Une étude de la CES menée dans le cadre d’une campagne visant une amélioration des revenus du travail au sein de l’UE révèle que des travailleurs payés un salaire de misère comptent parmi les 35 millions d’Européens les plus pauvres qui ne peuvent se permettre de vacances d’été.
Bien que l’accès aux vacances ait augmenté au cours de cette dernière décennie, la majorité des familles à bas revenu en sont exclues. Globalement, 28% des citoyens européens ne peuvent s’offrir une semaine de vacances en dehors de chez eux. Et ce pourcentage monte à 59,5% pour les personnes dont les revenus sont inférieurs au seuil de risque de pauvreté (60% du revenu médian).
C’est en Grèce que la situation est la pire avec 88,9% des personnes menacées de pauvreté ne pouvant se permettre des vacances. Viennent ensuite la Roumanie (86,8%), la Croatie (84,7%), Chypre (79,2%) et la Slovaquie (76,1%).
L’Italie compte le nombre le plus élevé de personnes dans cette catégorie, soit 7 millions, et est suivie par l’Espagne (4,7 m), l’Allemagne (4,3 m), la France (3,6 m) et la Pologne (3,1 m). Voir le tableau 1 pour tous les pays.
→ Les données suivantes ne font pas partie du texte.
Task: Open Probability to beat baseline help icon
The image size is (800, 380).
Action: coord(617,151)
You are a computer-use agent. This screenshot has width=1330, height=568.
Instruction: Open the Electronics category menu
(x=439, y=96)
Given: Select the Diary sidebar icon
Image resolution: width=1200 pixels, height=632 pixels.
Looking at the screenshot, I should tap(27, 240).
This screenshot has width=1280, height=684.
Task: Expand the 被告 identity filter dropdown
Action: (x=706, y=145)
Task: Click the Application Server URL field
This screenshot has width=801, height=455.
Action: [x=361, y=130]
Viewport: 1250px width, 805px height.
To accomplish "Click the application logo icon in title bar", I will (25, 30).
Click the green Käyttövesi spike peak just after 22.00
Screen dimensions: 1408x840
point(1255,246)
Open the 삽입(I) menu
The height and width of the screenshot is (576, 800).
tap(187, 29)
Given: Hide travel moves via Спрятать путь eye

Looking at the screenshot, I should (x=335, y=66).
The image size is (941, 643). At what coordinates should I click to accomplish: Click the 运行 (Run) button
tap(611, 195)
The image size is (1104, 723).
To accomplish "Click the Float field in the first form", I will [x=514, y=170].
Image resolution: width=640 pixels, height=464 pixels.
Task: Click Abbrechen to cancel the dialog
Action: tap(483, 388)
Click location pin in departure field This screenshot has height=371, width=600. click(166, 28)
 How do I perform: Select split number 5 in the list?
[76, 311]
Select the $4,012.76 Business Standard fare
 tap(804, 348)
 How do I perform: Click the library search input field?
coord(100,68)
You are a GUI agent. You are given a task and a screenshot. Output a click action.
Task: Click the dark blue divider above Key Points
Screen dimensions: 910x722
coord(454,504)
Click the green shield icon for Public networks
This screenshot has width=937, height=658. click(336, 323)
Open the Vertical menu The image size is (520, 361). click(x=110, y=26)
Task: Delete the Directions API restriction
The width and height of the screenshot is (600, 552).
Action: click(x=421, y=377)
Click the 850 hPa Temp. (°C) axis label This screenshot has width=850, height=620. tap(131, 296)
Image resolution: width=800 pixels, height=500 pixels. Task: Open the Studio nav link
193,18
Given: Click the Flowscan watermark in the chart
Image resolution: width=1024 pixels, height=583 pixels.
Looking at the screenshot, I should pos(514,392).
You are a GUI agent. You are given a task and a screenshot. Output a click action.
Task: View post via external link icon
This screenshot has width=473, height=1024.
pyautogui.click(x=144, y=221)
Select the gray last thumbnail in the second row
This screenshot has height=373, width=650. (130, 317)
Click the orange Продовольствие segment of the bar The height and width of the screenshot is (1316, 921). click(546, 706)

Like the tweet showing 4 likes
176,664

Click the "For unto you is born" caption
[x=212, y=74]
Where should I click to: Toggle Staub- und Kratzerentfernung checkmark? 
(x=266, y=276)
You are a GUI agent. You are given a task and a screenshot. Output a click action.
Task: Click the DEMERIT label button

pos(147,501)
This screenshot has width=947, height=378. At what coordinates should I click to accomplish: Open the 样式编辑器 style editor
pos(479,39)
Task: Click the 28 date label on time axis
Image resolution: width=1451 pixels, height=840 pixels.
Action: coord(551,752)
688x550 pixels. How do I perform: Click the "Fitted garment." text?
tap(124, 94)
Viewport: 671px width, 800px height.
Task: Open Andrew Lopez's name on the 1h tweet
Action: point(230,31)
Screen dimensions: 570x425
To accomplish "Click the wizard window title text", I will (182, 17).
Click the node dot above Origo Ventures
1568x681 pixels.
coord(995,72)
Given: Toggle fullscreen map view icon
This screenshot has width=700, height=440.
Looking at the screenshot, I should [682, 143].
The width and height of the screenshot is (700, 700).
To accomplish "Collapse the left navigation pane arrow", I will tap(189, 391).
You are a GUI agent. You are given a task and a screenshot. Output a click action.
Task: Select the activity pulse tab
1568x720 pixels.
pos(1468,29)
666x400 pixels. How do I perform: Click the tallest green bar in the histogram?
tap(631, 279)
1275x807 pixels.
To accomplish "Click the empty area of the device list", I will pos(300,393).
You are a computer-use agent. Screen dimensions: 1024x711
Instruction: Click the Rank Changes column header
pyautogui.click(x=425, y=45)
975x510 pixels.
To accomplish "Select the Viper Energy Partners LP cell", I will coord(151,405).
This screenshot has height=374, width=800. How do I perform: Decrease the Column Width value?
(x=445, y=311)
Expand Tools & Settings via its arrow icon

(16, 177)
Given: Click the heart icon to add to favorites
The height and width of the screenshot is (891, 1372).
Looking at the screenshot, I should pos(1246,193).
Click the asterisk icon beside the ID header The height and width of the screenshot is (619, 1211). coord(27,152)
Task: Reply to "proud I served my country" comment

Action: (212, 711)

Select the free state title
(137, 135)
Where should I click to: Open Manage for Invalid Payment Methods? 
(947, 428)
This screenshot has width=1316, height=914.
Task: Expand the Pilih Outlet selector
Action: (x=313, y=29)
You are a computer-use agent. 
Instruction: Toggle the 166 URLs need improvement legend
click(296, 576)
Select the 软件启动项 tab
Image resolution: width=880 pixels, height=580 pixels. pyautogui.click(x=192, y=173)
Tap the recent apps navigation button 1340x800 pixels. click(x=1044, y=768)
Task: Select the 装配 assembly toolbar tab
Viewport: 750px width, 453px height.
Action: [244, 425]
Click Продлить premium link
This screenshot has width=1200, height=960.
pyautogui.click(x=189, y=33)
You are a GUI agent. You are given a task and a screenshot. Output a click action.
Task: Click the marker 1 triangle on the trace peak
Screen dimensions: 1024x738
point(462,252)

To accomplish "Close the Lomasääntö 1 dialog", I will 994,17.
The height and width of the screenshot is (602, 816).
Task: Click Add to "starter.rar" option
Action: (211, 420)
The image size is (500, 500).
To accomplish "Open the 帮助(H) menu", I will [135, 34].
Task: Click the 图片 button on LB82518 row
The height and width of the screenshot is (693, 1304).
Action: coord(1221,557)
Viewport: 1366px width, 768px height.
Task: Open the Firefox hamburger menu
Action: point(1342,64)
De nombreux Européens dont le revenu est inférieur au revenu médian sont au chômage ou retraités mais ce groupe inclut également des millions de travailleurs à bas salaire, en particulier ceux touchant le salaire minimum légal. Les salaires minimum légaux exposent les travailleurs au risque de pauvreté dans au moins 16 États membres de l'UE et, selon la Commission européenne, 22 millions de travailleurs gagnent moins de 60% du revenu médian.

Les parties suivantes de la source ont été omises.